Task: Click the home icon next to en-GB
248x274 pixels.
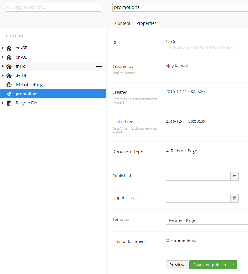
...
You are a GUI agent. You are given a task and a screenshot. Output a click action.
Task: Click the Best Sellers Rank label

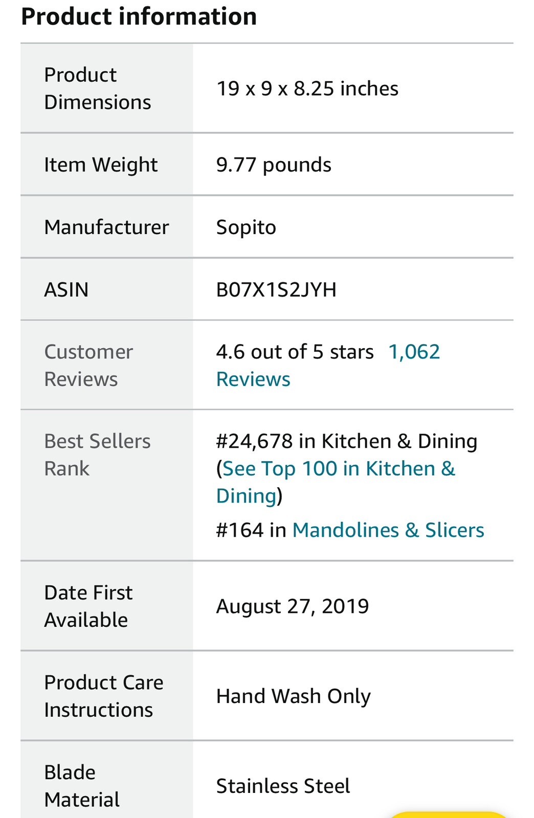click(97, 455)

Aim of the task ▸ In the records above, the line with "Task: Click the home icon next to en-GB" marks the start and the line with "248x274 pixels." marks the end; copy that stretch exactly, both lines included, and nothing else.

Response to this exercise ▸
Task: Click the home icon next to en-GB
248x274 pixels.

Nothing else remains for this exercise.